# Prompt
Each record below should appear again exactly as written.

Entries taken from a collection
((
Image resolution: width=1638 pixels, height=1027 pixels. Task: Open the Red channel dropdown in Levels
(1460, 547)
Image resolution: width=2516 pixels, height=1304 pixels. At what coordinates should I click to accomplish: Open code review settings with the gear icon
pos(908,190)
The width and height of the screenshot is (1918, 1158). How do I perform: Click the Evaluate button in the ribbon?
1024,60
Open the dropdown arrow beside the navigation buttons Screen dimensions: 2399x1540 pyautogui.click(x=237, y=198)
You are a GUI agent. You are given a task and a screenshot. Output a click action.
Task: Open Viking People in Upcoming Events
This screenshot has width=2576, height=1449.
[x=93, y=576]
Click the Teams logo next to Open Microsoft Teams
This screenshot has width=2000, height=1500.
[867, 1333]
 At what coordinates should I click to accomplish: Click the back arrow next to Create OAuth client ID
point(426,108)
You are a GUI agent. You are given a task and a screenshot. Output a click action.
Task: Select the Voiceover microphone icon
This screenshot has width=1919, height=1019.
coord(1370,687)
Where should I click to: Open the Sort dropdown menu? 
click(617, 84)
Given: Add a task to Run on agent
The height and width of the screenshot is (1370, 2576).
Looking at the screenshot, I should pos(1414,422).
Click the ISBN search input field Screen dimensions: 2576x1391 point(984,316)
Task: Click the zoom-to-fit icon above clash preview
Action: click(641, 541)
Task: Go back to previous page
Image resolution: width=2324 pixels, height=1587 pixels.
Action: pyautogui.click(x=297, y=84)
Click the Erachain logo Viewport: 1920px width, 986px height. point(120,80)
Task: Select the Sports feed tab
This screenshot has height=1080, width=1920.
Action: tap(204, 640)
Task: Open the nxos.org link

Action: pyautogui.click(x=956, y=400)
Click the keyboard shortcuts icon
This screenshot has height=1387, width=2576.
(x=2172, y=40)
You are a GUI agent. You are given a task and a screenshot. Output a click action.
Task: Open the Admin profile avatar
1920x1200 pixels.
))
# Written response
Image resolution: width=1638 pixels, height=1027 pixels. Task: Open the Red channel dropdown in Levels
(1460, 547)
Image resolution: width=2516 pixels, height=1304 pixels. At what coordinates should I click to accomplish: Open code review settings with the gear icon
pos(908,190)
The width and height of the screenshot is (1918, 1158). How do I perform: Click the Evaluate button in the ribbon?
1024,60
Open the dropdown arrow beside the navigation buttons Screen dimensions: 2399x1540 pyautogui.click(x=237, y=198)
You are a GUI agent. You are given a task and a screenshot. Output a click action.
Task: Open Viking People in Upcoming Events
This screenshot has width=2576, height=1449.
[x=93, y=576]
Click the Teams logo next to Open Microsoft Teams
This screenshot has width=2000, height=1500.
[867, 1333]
 At what coordinates should I click to accomplish: Click the back arrow next to Create OAuth client ID
point(426,108)
You are a GUI agent. You are given a task and a screenshot. Output a click action.
Task: Select the Voiceover microphone icon
This screenshot has width=1919, height=1019.
coord(1370,687)
Where should I click to: Open the Sort dropdown menu? 
click(617, 84)
Given: Add a task to Run on agent
The height and width of the screenshot is (1370, 2576).
Looking at the screenshot, I should pos(1414,422).
Click the ISBN search input field Screen dimensions: 2576x1391 point(984,316)
Task: Click the zoom-to-fit icon above clash preview
Action: click(641, 541)
Task: Go back to previous page
Image resolution: width=2324 pixels, height=1587 pixels.
Action: pyautogui.click(x=297, y=84)
Click the Erachain logo Viewport: 1920px width, 986px height. point(120,80)
Task: Select the Sports feed tab
This screenshot has height=1080, width=1920.
Action: tap(204, 640)
Task: Open the nxos.org link

Action: pyautogui.click(x=956, y=400)
Click the keyboard shortcuts icon
This screenshot has height=1387, width=2576.
(x=2172, y=40)
You are a GUI agent. You are given a task and a screenshot. Output a click action.
Task: Open the Admin profile avatar
1920x1200 pixels.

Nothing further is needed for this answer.